HeadlinesBriefing favicon HeadlinesBriefing.com

Microservices vs Monolith: Performance Reality

DEV Community •
×

Microservices promise scalability, but real numbers show they add latency, complexity, and failure points. A simple e‑commerce checkout takes 156 ms in a monolith versus 180 ms when split into six services, a 15 % slowdown that scales with every added call.

Network overhead dominates: a single HTTP request inside a data center takes 1–5 ms, thousands of times slower than an in‑process call. Serialization, TLS handshakes, and retries add another millisecond per hop, turning a 3 ms service call into a 3,000‑fold delay. This latency ripple forces developers to rethink service boundaries.
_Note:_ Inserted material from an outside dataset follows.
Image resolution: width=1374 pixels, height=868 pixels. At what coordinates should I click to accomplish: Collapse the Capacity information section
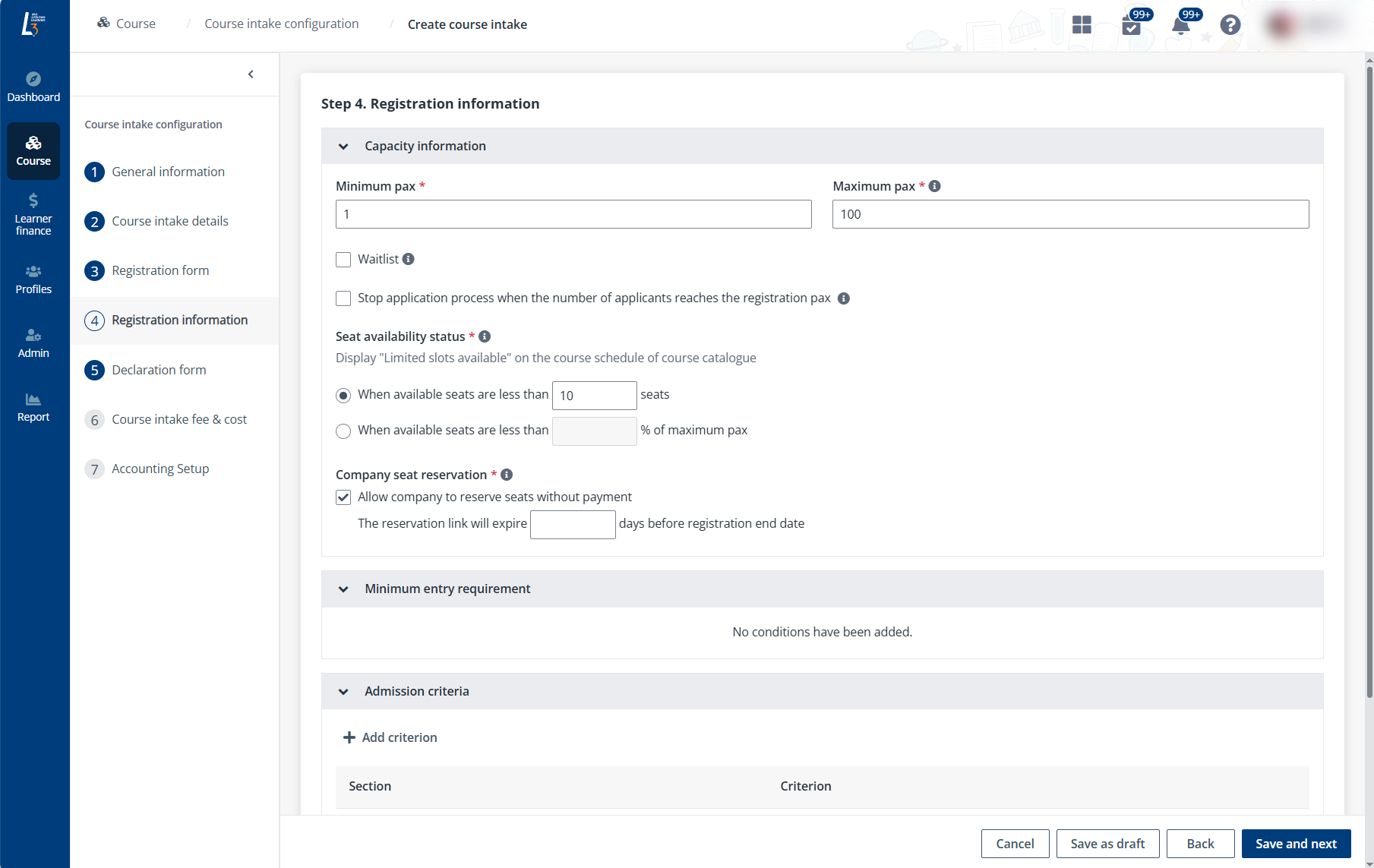click(x=343, y=147)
Reliability suffers too. With five 99.9 %‑up services chained, overall availability drops to 99.5 %, translating to 3.6 hours of downtime per month versus 43 minutes for a monolith. Cascading failures, circuit breakers, and retries amplify the problem, making distributed systems harder to maintain and increasing operational costs for teams.

Despite these drawbacks, microservices shine when teams exceed 50 engineers or when services demand distinct scaling, technology stacks, or compliance isolation. In such cases, modular monoliths offer a middle ground, preserving performance while granting clear boundaries and independent deployment without the overhead of full microservice stacks for modern.